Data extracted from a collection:
• • •

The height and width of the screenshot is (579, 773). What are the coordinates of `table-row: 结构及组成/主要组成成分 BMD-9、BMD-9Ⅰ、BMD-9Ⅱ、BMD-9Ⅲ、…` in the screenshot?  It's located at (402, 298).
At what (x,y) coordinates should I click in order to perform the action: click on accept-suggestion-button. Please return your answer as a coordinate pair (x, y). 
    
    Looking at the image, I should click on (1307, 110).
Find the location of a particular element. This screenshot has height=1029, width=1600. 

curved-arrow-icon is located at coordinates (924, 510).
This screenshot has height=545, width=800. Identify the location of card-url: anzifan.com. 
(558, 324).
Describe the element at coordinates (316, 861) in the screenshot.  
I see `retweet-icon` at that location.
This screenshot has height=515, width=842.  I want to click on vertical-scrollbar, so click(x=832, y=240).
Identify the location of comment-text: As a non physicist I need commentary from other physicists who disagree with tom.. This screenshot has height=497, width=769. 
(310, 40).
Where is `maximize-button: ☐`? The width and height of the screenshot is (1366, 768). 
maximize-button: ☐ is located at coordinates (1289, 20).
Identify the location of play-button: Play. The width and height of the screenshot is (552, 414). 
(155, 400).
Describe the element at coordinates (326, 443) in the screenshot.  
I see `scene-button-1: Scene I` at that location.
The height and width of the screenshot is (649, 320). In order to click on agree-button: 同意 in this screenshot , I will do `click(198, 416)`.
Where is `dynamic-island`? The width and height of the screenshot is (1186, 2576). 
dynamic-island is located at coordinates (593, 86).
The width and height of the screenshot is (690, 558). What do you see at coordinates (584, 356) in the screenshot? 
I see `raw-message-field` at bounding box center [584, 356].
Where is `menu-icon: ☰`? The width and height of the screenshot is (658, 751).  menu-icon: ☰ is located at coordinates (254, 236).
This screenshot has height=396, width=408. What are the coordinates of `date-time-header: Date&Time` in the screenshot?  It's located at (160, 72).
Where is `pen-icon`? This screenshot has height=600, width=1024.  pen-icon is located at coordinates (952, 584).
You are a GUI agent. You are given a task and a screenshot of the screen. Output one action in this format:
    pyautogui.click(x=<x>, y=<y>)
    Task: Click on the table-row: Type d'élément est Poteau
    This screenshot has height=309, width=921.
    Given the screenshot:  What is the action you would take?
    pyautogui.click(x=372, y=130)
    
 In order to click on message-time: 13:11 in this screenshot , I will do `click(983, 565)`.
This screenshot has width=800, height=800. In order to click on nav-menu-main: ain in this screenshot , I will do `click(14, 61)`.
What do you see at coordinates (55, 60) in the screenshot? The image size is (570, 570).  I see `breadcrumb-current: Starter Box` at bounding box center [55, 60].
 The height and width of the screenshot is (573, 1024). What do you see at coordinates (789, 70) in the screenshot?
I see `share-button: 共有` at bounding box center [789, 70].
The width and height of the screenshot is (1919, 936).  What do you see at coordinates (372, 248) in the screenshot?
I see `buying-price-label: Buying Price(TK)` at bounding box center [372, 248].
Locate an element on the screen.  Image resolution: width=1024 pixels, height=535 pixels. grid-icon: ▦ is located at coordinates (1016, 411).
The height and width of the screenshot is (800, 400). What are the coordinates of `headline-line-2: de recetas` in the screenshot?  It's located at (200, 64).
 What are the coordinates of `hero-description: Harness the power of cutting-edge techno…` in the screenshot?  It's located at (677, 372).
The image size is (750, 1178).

• • •

Arrange all of the records above as a numbered list, leaving out the blank lines.

1. The height and width of the screenshot is (579, 773). What are the coordinates of `table-row: 结构及组成/主要组成成分 BMD-9、BMD-9Ⅰ、BMD-9Ⅱ、BMD-9Ⅲ、…` in the screenshot?  It's located at (402, 298).
2. At what (x,y) coordinates should I click in order to perform the action: click on accept-suggestion-button. Please return your answer as a coordinate pair (x, y). 
3.     Looking at the image, I should click on (1307, 110).
4. Find the location of a particular element. This screenshot has height=1029, width=1600. 
5. curved-arrow-icon is located at coordinates (924, 510).
6. This screenshot has height=545, width=800. Identify the location of card-url: anzifan.com. 
7. (558, 324).
8. Describe the element at coordinates (316, 861) in the screenshot.  
9. I see `retweet-icon` at that location.
10. This screenshot has height=515, width=842.  I want to click on vertical-scrollbar, so click(x=832, y=240).
11. Identify the location of comment-text: As a non physicist I need commentary from other physicists who disagree with tom.. This screenshot has height=497, width=769. 
12. (310, 40).
13. Where is `maximize-button: ☐`? The width and height of the screenshot is (1366, 768). 
14. maximize-button: ☐ is located at coordinates (1289, 20).
15. Identify the location of play-button: Play. The width and height of the screenshot is (552, 414). 
16. (155, 400).
17. Describe the element at coordinates (326, 443) in the screenshot.  
18. I see `scene-button-1: Scene I` at that location.
19. The height and width of the screenshot is (649, 320). In order to click on agree-button: 同意 in this screenshot , I will do `click(198, 416)`.
20. Where is `dynamic-island`? The width and height of the screenshot is (1186, 2576). 
21. dynamic-island is located at coordinates (593, 86).
22. The width and height of the screenshot is (690, 558). What do you see at coordinates (584, 356) in the screenshot? 
23. I see `raw-message-field` at bounding box center [584, 356].
24. Where is `menu-icon: ☰`? The width and height of the screenshot is (658, 751).  menu-icon: ☰ is located at coordinates (254, 236).
25. This screenshot has height=396, width=408. What are the coordinates of `date-time-header: Date&Time` in the screenshot?  It's located at (160, 72).
26. Where is `pen-icon`? This screenshot has height=600, width=1024.  pen-icon is located at coordinates (952, 584).
27. You are a GUI agent. You are given a task and a screenshot of the screen. Output one action in this format:
28.     pyautogui.click(x=<x>, y=<y>)
29.     Task: Click on the table-row: Type d'élément est Poteau
30.     This screenshot has height=309, width=921.
31.     Given the screenshot:  What is the action you would take?
32.     pyautogui.click(x=372, y=130)
33.  In order to click on message-time: 13:11 in this screenshot , I will do `click(983, 565)`.
34. This screenshot has width=800, height=800. In order to click on nav-menu-main: ain in this screenshot , I will do `click(14, 61)`.
35. What do you see at coordinates (55, 60) in the screenshot? The image size is (570, 570).  I see `breadcrumb-current: Starter Box` at bounding box center [55, 60].
36.  The height and width of the screenshot is (573, 1024). What do you see at coordinates (789, 70) in the screenshot?
37. I see `share-button: 共有` at bounding box center [789, 70].
38. The width and height of the screenshot is (1919, 936).  What do you see at coordinates (372, 248) in the screenshot?
39. I see `buying-price-label: Buying Price(TK)` at bounding box center [372, 248].
40. Locate an element on the screen.  Image resolution: width=1024 pixels, height=535 pixels. grid-icon: ▦ is located at coordinates (1016, 411).
41. The height and width of the screenshot is (800, 400). What are the coordinates of `headline-line-2: de recetas` in the screenshot?  It's located at (200, 64).
42.  What are the coordinates of `hero-description: Harness the power of cutting-edge techno…` in the screenshot?  It's located at (677, 372).
43. The image size is (750, 1178).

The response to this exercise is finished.